Chapter 5 contains the analysis of Wim Wenders’ 1991 film, Until the End of the World, which is a futuristic tale, an “end-of-the-millennium trek across the globe (157).” The film focuses on the complex understanding of cross-cultural encounters between people who bear a relation to specific individual and cultural traumatic memories due to the remnants of Nazi ideology in post-war Germany. Internal exiles from different parts of the globe may find each other and some solidarity through those technologies that have increased the speed and range of delivering images. This process, as Hausmann warns, has been exploited by certain governments in order to “control flows and responses to information as well as population (165).” The film situates its concerns for maintaining space for the play of Otherness in psychic/social life within the context of conceptions of relations among arts/technologies.

The last chapter summarizes Hausmann’s concluding thoughts on exploring the figure of the undead. The living dead have found portals and new technologies of visibility, which is, according to the author, best embodied in Bruce LaBruce’s film, Otto; Or, Up with Dead People (2008) in which the director’s take on a necrophiliac encounter still remains attuned to its call for something Other. The dead body has become the site of voyeuristic fascination. In my opinion, this process is similar to American TV series such as CSI or Bones in which viewers can see aesthetically pleasing corpses nearly aspiring to the sublime in pathology.  Conceptions of psychic (re)animation remain interwoven with notions of cinematic motion, and emerge in narratives of relations among analog and digital arts.

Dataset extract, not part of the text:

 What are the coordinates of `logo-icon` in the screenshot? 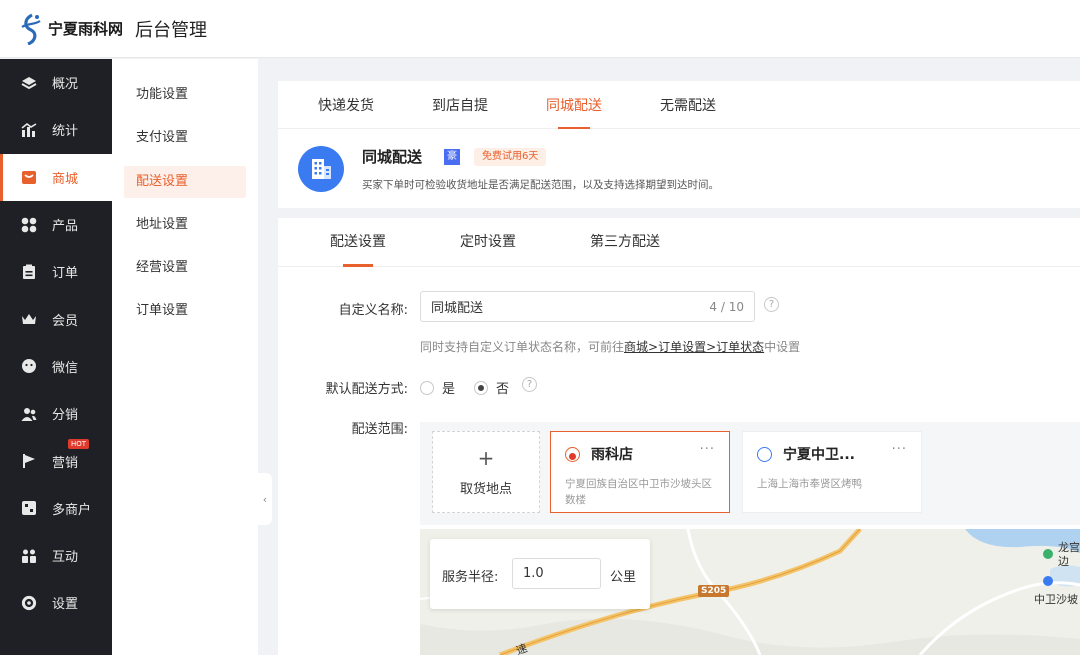 It's located at (31, 29).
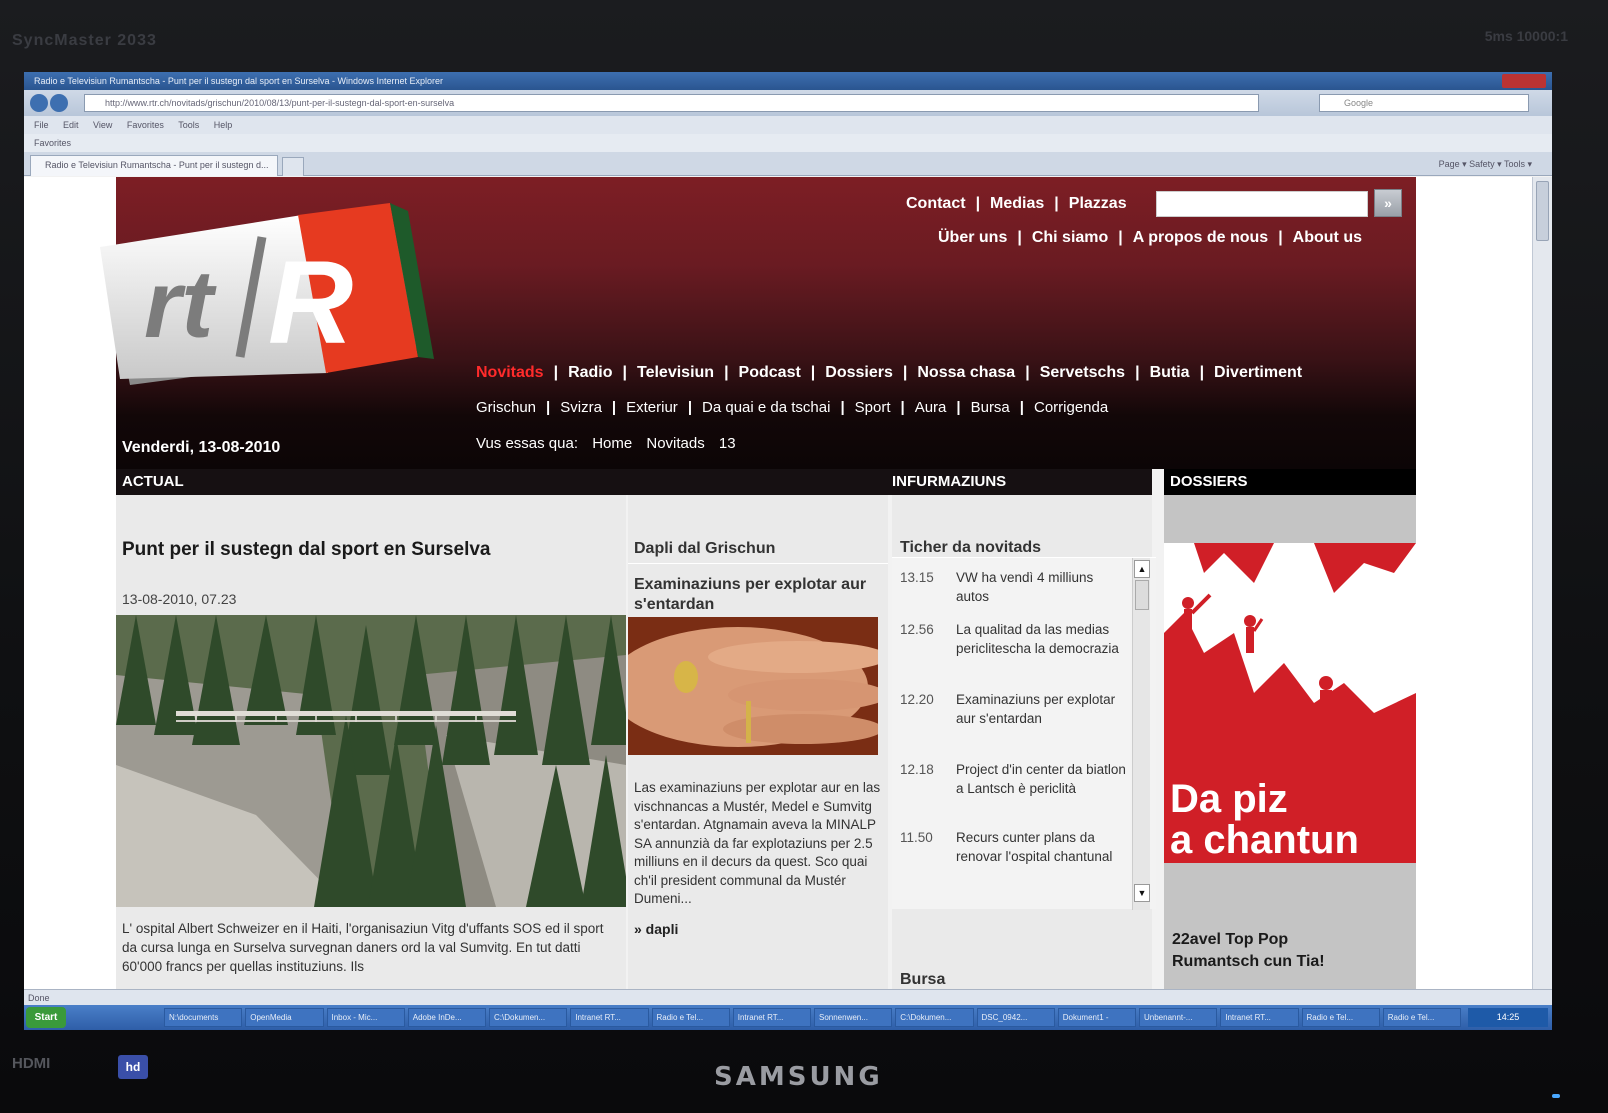 Image resolution: width=1608 pixels, height=1113 pixels. I want to click on subnav-aura: Aura, so click(931, 408).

Hausmann’s book contains original and fascinating approaches and associations of senses and sight; however, sometimes his interpretations seem to be exaggerated, e.g., the over-emphasized, yet non-cohesive role of incest in nearly all chapters. In addition, heavily detailed arguments and ideas expressed in long and complex sentences and the study’s lack of internal structure sometimes make following the author’s train of thoughts difficult. This book was published in 2011 and its bibliography consists of recently published studies, all of which makes Hausmann’s interpretations up to date. The attractive book cover represents Verbinski’s protagonist, Samara, under medical experiments, and the few, but well-chosen illustrations nicely illuminate the author’s arguments and explanations. Offering food for further scholarly disputes, this book is duly recommended to those who are familiar with psychoanalysis, film, media studies and visual culture.